The IDF guidance is designed to be consistent with existing international standards and guidance documents. IDF distinguishes three sets of relevant standards:
General carbon footprint standards and guidelines, including the ISO standards on LCA (ISO 14040/140444) and carbon footprints (ISO 14067), the GHG Protocol standards as well as the Agricultural Guidance and the proposed Land Sector and Removals Guidance, the general guidance for the EU Product Environmental Footprint (PEF), and the PAS 2050 carbon footprint standard.
Dairy-specific guidelines, including the EU PEF category rules (PEFCR) for dairy, the FAO LEAP guidelines on large ruminants, and the dairy-specific product category rules for Environmental Product Declarations (EPD).
Guidance on specific aspects of the carbon footprint, such as information on Global Warming Potentials from IPCC reports, guidance by the GHG Protocol on accounting for removals, and guidance on carbon sequestration from the C-sequ initiative.
IDF discusses how its own guidance aligns with these.
Among other aspects, IDF provides guidance on goal, scope and boundaries, on the choice of emission factors, on allocation issues, and on accounting for land use change and carbon sequestration.
Regarding the scope, IDF explicitly aims to provide guidance for product carbon footprints using different possible scopes: cradle-to-farm gate (covering agricultural inputs and dairy farming emissions), cradle-to-factory gate (which adds emissions from the milk collection and dairy processing stages), cradle-to-purchase (which adds emissions from distribution and retail), and cradle-to-grave (which adds emissions related to use and end-of-life).
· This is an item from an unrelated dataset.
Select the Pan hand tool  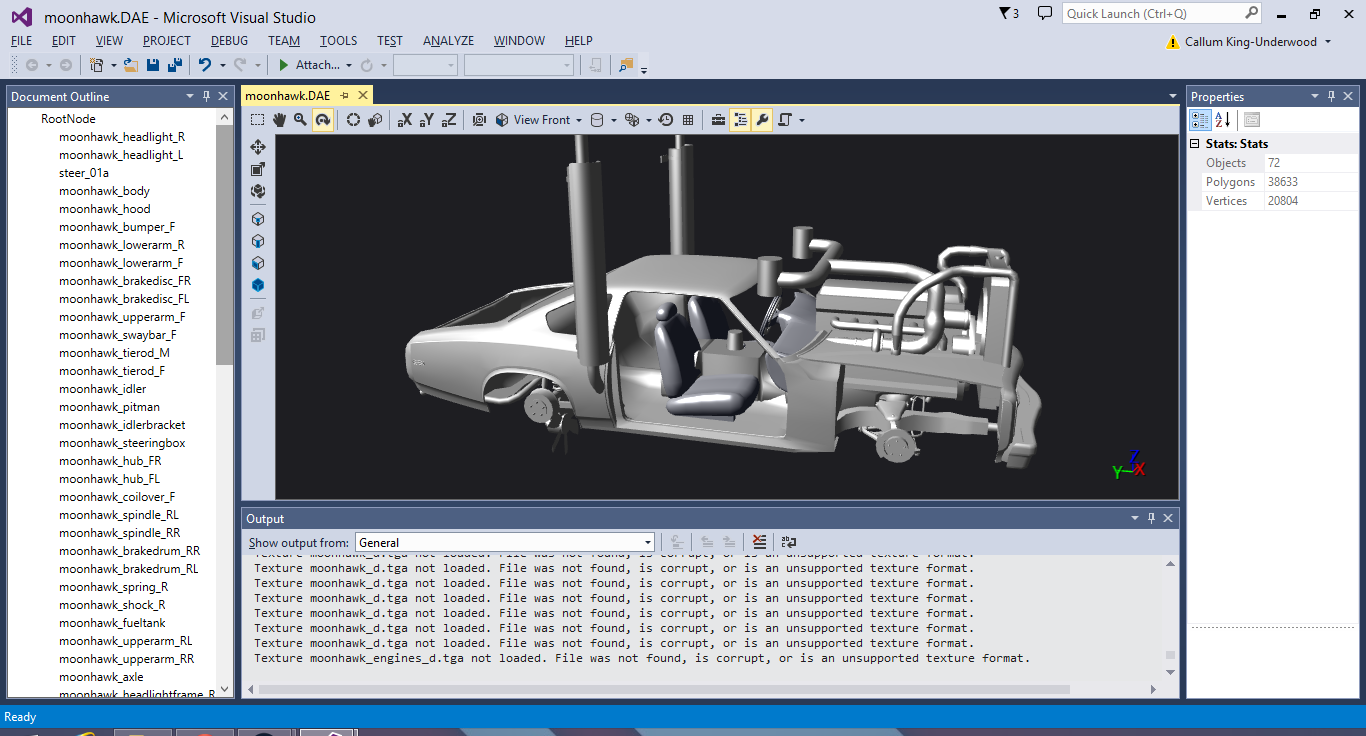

IDF notes that different scopes will be relevant for different goals. Correspondingly, IDF recommends that carbon footprints should use different functional units (the “denominator” of the carbon footprint). For example, when the life cycle is covered up until the end-of-life stage, the relevant denominator would be the quantity consumed rather than the quantity purchased (to account for food waste). The choice of functional unit is discussed further below.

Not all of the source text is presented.